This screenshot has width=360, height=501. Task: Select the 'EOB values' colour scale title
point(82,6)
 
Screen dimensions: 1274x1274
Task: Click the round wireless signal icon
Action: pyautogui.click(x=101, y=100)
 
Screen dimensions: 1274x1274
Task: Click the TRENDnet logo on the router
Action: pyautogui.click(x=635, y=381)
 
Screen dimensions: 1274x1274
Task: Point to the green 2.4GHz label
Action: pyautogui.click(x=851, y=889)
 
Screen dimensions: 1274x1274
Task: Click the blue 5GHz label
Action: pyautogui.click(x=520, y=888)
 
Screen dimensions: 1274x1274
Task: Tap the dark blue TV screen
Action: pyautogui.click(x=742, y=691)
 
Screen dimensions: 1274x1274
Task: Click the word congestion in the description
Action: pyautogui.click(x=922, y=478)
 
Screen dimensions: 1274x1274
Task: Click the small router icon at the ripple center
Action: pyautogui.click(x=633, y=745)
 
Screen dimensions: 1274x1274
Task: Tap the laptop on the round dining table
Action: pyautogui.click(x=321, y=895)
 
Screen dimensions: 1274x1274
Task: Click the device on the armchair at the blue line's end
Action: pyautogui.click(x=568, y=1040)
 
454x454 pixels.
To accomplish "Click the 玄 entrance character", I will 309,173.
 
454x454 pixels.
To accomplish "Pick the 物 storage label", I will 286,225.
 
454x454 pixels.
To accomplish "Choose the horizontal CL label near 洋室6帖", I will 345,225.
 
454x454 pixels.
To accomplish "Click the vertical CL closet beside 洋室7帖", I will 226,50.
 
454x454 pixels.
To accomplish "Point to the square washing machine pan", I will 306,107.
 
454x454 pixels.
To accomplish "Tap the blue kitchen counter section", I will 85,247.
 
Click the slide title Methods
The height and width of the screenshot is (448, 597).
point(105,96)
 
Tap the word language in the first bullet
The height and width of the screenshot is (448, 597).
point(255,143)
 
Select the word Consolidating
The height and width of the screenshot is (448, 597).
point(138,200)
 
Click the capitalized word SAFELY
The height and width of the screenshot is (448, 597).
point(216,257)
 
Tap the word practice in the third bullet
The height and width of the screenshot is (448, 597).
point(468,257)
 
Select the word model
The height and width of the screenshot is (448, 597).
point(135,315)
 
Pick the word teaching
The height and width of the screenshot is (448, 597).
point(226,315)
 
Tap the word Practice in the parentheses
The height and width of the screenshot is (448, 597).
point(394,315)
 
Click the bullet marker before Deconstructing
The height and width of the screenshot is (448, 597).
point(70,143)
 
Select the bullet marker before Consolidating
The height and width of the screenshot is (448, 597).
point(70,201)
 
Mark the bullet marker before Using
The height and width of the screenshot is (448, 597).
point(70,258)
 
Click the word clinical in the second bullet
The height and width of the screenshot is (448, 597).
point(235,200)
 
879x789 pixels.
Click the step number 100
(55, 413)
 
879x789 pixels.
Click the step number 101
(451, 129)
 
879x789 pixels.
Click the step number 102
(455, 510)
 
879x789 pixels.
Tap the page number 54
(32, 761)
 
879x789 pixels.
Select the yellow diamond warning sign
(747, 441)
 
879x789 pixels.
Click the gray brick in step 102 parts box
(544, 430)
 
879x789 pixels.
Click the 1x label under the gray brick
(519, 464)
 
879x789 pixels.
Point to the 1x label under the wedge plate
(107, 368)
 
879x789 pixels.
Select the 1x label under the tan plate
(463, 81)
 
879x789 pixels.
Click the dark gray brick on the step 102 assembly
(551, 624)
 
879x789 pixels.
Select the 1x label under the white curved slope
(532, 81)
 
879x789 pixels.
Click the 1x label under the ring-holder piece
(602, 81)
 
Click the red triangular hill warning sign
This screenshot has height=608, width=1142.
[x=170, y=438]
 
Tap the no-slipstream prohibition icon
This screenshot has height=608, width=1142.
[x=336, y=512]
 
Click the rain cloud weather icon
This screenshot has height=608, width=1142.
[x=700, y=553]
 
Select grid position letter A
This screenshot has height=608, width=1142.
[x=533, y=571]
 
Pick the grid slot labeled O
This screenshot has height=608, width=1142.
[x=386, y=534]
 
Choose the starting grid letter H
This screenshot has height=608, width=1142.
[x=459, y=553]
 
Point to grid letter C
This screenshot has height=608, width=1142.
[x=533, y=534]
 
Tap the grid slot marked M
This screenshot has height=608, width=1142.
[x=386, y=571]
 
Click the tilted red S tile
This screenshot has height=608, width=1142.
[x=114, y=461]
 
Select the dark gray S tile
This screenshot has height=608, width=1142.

*Problem*:
Lay out every line of the items above as a numbered list, leaving out the blank lines.

*Written response*:
1. This screenshot has width=360, height=501. Task: Select the 'EOB values' colour scale title
2. point(82,6)
3. Screen dimensions: 1274x1274
4. Task: Click the round wireless signal icon
5. Action: pyautogui.click(x=101, y=100)
6. Screen dimensions: 1274x1274
7. Task: Click the TRENDnet logo on the router
8. Action: pyautogui.click(x=635, y=381)
9. Screen dimensions: 1274x1274
10. Task: Point to the green 2.4GHz label
11. Action: pyautogui.click(x=851, y=889)
12. Screen dimensions: 1274x1274
13. Task: Click the blue 5GHz label
14. Action: pyautogui.click(x=520, y=888)
15. Screen dimensions: 1274x1274
16. Task: Tap the dark blue TV screen
17. Action: pyautogui.click(x=742, y=691)
18. Screen dimensions: 1274x1274
19. Task: Click the word congestion in the description
20. Action: pyautogui.click(x=922, y=478)
21. Screen dimensions: 1274x1274
22. Task: Click the small router icon at the ripple center
23. Action: pyautogui.click(x=633, y=745)
24. Screen dimensions: 1274x1274
25. Task: Tap the laptop on the round dining table
26. Action: pyautogui.click(x=321, y=895)
27. Screen dimensions: 1274x1274
28. Task: Click the device on the armchair at the blue line's end
29. Action: pyautogui.click(x=568, y=1040)
30. 454x454 pixels.
31. To accomplish "Click the 玄 entrance character", I will 309,173.
32. 454x454 pixels.
33. To accomplish "Pick the 物 storage label", I will 286,225.
34. 454x454 pixels.
35. To accomplish "Choose the horizontal CL label near 洋室6帖", I will 345,225.
36. 454x454 pixels.
37. To accomplish "Click the vertical CL closet beside 洋室7帖", I will 226,50.
38. 454x454 pixels.
39. To accomplish "Point to the square washing machine pan", I will 306,107.
40. 454x454 pixels.
41. To accomplish "Tap the blue kitchen counter section", I will 85,247.
42. Click the slide title Methods
43. The height and width of the screenshot is (448, 597).
44. point(105,96)
45. Tap the word language in the first bullet
46. The height and width of the screenshot is (448, 597).
47. point(255,143)
48. Select the word Consolidating
49. The height and width of the screenshot is (448, 597).
50. point(138,200)
51. Click the capitalized word SAFELY
52. The height and width of the screenshot is (448, 597).
53. point(216,257)
54. Tap the word practice in the third bullet
55. The height and width of the screenshot is (448, 597).
56. point(468,257)
57. Select the word model
58. The height and width of the screenshot is (448, 597).
59. point(135,315)
60. Pick the word teaching
61. The height and width of the screenshot is (448, 597).
62. point(226,315)
63. Tap the word Practice in the parentheses
64. The height and width of the screenshot is (448, 597).
65. point(394,315)
66. Click the bullet marker before Deconstructing
67. The height and width of the screenshot is (448, 597).
68. point(70,143)
69. Select the bullet marker before Consolidating
70. The height and width of the screenshot is (448, 597).
71. point(70,201)
72. Mark the bullet marker before Using
73. The height and width of the screenshot is (448, 597).
74. point(70,258)
75. Click the word clinical in the second bullet
76. The height and width of the screenshot is (448, 597).
77. point(235,200)
78. 879x789 pixels.
79. Click the step number 100
80. (55, 413)
81. 879x789 pixels.
82. Click the step number 101
83. (451, 129)
84. 879x789 pixels.
85. Click the step number 102
86. (455, 510)
87. 879x789 pixels.
88. Tap the page number 54
89. (32, 761)
90. 879x789 pixels.
91. Select the yellow diamond warning sign
92. (747, 441)
93. 879x789 pixels.
94. Click the gray brick in step 102 parts box
95. (544, 430)
96. 879x789 pixels.
97. Click the 1x label under the gray brick
98. (519, 464)
99. 879x789 pixels.
100. Point to the 1x label under the wedge plate
101. (107, 368)
102. 879x789 pixels.
103. Select the 1x label under the tan plate
104. (463, 81)
105. 879x789 pixels.
106. Click the dark gray brick on the step 102 assembly
107. (551, 624)
108. 879x789 pixels.
109. Select the 1x label under the white curved slope
110. (532, 81)
111. 879x789 pixels.
112. Click the 1x label under the ring-holder piece
113. (602, 81)
114. Click the red triangular hill warning sign
115. This screenshot has height=608, width=1142.
116. [x=170, y=438]
117. Tap the no-slipstream prohibition icon
118. This screenshot has height=608, width=1142.
119. [x=336, y=512]
120. Click the rain cloud weather icon
121. This screenshot has height=608, width=1142.
122. [x=700, y=553]
123. Select grid position letter A
124. This screenshot has height=608, width=1142.
125. [x=533, y=571]
126. Pick the grid slot labeled O
127. This screenshot has height=608, width=1142.
128. [x=386, y=534]
129. Choose the starting grid letter H
130. This screenshot has height=608, width=1142.
131. [x=459, y=553]
132. Point to grid letter C
133. This screenshot has height=608, width=1142.
134. [x=533, y=534]
135. Tap the grid slot marked M
136. This screenshot has height=608, width=1142.
137. [x=386, y=571]
138. Click the tilted red S tile
139. This screenshot has height=608, width=1142.
140. [x=114, y=461]
141. Select the dark gray S tile
142. This screenshot has height=608, width=1142.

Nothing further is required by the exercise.